**YOUR GOAL:** Repeat the entries below word for word, from the line with "Given: Click the Ludgershall Sports team name" to the line with "tap(202, 122)", and include both of those lines.

**INPUT RECORDS:**
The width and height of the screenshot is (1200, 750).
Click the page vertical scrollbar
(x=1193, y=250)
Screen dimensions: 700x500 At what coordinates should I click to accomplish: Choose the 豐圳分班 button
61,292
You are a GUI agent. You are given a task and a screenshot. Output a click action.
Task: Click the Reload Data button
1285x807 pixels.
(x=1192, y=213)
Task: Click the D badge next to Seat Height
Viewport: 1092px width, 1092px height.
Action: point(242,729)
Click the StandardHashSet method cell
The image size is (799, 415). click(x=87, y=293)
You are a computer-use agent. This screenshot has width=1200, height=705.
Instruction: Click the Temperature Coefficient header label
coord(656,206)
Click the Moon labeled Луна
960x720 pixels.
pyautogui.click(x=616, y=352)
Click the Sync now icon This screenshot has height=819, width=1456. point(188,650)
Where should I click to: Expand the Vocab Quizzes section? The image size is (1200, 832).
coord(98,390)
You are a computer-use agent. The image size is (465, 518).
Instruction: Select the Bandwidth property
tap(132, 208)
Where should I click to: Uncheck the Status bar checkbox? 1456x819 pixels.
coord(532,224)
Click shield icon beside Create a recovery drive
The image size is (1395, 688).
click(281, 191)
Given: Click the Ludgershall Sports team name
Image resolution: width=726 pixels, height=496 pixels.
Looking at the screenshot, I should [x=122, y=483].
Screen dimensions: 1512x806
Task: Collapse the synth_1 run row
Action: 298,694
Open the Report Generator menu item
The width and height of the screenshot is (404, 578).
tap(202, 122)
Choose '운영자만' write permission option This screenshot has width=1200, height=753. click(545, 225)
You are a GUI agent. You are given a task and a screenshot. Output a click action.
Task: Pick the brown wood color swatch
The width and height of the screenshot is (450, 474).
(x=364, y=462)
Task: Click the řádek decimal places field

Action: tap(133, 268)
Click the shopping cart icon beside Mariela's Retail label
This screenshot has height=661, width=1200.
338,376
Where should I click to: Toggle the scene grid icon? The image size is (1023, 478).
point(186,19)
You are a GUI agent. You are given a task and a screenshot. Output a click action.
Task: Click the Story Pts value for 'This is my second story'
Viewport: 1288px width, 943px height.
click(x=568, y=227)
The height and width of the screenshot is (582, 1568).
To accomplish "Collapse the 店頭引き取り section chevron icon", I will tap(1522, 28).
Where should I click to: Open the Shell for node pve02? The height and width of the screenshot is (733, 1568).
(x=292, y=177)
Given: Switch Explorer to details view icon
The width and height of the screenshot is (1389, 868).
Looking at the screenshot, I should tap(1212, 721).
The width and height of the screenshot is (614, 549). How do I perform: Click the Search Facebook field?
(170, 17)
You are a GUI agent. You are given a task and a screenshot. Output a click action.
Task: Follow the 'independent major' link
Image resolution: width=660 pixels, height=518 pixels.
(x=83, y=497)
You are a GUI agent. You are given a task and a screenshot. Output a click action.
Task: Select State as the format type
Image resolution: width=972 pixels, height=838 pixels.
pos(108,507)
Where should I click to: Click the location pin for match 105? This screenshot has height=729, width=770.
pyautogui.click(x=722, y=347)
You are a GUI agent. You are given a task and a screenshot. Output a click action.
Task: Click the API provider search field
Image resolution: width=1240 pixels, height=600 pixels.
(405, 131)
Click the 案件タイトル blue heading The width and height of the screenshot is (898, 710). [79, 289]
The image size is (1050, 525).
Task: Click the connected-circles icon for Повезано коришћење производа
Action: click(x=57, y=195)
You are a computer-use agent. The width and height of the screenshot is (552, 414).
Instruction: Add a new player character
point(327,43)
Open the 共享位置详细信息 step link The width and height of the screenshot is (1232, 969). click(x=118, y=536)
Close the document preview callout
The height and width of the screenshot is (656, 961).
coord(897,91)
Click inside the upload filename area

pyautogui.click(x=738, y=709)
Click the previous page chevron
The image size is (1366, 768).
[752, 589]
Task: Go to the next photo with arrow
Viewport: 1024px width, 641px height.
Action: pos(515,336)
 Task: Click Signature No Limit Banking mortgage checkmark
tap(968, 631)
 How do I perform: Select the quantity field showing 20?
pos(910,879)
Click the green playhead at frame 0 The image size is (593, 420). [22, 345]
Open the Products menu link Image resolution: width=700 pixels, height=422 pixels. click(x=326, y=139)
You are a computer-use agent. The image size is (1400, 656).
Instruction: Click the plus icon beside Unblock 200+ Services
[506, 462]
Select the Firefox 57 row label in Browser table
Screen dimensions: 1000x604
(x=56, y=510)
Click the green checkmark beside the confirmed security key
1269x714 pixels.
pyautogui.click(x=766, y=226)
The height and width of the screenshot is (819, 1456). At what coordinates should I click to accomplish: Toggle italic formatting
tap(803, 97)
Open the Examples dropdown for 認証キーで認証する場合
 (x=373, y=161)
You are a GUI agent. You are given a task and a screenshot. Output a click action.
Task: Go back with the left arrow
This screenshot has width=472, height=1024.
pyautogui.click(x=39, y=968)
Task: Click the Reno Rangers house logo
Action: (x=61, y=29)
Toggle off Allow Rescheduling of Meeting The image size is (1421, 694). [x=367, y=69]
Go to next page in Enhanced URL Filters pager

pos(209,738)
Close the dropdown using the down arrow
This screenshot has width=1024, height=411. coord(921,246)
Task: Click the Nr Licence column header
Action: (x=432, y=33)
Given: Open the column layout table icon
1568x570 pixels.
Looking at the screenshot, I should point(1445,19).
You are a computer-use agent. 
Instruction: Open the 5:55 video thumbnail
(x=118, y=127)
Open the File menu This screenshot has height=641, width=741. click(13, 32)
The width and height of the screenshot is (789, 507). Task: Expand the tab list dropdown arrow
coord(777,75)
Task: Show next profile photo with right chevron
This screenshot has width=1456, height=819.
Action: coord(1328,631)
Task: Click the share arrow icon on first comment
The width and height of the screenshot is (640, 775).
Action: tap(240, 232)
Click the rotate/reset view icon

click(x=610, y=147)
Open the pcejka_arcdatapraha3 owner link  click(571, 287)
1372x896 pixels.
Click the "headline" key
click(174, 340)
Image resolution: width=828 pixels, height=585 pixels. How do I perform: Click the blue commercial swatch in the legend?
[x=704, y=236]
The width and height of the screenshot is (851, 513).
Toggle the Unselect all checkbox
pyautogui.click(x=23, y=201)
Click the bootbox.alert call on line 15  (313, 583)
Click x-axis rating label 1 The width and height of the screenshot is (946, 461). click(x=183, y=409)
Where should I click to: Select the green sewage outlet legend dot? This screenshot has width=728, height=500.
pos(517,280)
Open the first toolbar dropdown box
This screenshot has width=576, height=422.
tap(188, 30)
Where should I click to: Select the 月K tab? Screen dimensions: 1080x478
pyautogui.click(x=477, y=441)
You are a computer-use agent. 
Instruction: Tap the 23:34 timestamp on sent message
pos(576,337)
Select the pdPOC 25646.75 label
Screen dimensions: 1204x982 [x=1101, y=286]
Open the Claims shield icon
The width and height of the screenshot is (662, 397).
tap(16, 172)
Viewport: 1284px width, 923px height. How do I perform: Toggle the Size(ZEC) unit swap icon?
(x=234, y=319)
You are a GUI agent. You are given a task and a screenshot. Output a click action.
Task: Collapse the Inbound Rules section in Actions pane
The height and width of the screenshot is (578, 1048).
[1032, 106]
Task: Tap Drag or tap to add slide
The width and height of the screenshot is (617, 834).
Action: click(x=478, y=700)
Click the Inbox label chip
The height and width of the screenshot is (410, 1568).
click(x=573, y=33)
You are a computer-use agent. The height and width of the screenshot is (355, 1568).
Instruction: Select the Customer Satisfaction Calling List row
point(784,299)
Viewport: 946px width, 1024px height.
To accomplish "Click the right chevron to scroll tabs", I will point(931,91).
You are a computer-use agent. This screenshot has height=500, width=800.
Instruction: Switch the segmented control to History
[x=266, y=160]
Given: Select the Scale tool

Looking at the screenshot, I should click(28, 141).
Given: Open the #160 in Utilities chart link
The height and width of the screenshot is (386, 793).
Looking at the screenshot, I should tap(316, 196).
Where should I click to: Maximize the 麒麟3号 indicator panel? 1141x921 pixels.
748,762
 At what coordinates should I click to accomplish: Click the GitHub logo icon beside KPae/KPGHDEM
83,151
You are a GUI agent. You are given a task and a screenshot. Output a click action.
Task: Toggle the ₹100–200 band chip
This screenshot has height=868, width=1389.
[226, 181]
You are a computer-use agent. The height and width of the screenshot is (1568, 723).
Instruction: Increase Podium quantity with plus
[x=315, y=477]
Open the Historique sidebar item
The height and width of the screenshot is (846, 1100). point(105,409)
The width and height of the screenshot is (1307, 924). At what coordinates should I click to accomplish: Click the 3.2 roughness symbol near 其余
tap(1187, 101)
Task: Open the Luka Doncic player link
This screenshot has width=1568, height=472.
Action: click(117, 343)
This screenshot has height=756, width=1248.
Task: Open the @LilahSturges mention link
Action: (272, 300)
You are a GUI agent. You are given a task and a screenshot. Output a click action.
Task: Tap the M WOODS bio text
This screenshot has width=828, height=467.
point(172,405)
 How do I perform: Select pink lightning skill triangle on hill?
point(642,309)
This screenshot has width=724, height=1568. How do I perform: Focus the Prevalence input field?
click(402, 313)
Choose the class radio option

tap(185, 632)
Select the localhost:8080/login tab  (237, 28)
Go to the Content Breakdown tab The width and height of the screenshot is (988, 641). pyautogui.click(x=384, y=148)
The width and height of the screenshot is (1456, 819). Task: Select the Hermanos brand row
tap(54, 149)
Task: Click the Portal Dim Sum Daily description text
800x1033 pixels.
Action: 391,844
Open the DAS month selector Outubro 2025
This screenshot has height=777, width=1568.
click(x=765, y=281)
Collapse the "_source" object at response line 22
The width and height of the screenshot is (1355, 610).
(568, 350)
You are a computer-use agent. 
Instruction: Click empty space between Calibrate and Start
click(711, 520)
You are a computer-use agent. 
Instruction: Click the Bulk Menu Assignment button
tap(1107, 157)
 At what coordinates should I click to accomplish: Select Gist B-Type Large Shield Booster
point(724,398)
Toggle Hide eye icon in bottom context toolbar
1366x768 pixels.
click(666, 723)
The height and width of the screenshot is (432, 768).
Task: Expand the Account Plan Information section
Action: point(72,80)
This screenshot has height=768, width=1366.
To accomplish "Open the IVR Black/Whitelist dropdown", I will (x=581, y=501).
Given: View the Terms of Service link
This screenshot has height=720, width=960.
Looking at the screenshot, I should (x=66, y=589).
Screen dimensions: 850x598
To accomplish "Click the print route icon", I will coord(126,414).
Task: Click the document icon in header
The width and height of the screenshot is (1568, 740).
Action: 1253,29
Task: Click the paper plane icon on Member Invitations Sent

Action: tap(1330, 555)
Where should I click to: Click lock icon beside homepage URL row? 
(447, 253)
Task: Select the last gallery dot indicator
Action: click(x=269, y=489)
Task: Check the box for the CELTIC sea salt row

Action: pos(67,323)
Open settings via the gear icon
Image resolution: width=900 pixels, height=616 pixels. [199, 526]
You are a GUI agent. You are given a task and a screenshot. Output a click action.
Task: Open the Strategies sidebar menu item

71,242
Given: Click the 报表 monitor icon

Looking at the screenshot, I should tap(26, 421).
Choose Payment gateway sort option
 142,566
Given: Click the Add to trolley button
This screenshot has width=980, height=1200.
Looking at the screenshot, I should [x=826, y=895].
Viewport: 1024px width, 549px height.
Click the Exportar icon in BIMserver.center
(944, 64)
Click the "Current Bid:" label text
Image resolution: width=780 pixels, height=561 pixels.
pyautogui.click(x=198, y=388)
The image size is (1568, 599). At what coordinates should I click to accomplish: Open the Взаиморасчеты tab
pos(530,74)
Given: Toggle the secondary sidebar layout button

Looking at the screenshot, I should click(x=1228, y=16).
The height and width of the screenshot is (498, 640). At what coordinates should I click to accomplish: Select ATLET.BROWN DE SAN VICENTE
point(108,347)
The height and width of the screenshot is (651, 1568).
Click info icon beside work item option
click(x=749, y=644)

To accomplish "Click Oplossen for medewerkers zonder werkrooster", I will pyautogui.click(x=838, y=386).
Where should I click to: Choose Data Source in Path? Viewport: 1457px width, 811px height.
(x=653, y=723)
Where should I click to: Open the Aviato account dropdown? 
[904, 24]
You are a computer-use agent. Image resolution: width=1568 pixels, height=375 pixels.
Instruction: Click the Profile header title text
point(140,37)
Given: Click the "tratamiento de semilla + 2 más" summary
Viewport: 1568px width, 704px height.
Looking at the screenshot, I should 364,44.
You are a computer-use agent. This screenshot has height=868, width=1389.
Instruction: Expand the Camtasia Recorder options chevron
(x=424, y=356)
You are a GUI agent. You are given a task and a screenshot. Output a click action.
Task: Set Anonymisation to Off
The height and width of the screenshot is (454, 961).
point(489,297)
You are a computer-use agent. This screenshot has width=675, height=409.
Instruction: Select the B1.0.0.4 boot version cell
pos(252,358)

**TASK OUTPUT:**
Given: Click the Ludgershall Sports team name
Image resolution: width=726 pixels, height=496 pixels.
Looking at the screenshot, I should [x=122, y=483].
Screen dimensions: 1512x806
Task: Collapse the synth_1 run row
Action: 298,694
Open the Report Generator menu item
The width and height of the screenshot is (404, 578).
tap(202, 122)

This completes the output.